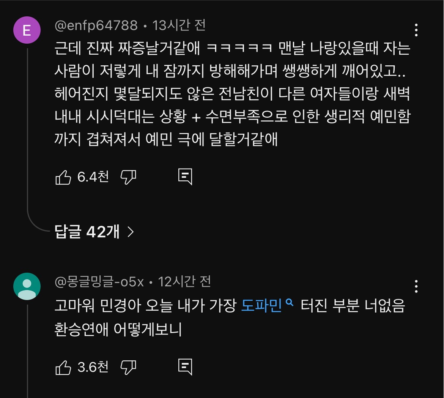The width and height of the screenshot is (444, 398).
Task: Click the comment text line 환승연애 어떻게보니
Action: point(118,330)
--
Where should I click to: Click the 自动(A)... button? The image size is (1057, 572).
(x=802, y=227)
...
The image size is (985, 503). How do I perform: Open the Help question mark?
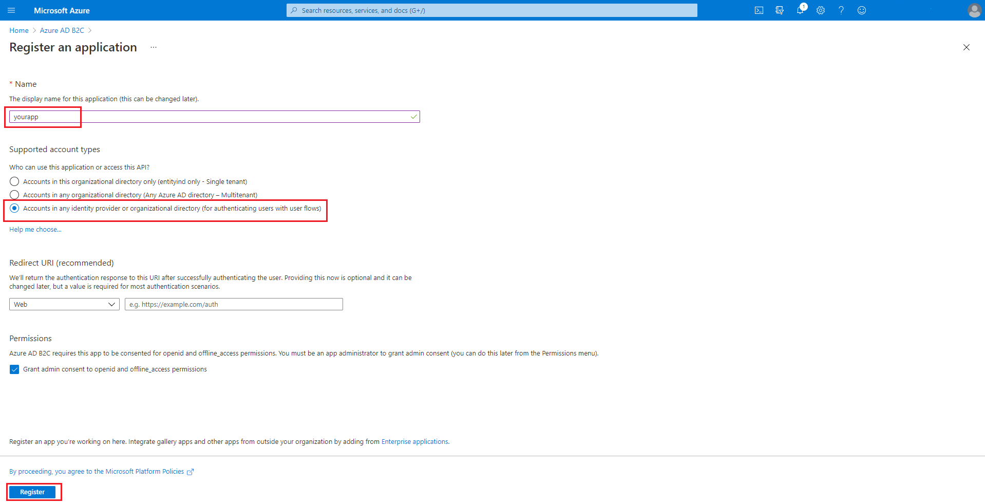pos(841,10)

### What you need to do
Rewrite the lines from the one containing "Where should I" through the one containing "(x=802, y=227)", swapping "button" for "control" and keeping everything else the same.

### Solution to this problem
Where should I click to: Click the 自动(A)... control? The image size is (1057, 572).
(x=802, y=227)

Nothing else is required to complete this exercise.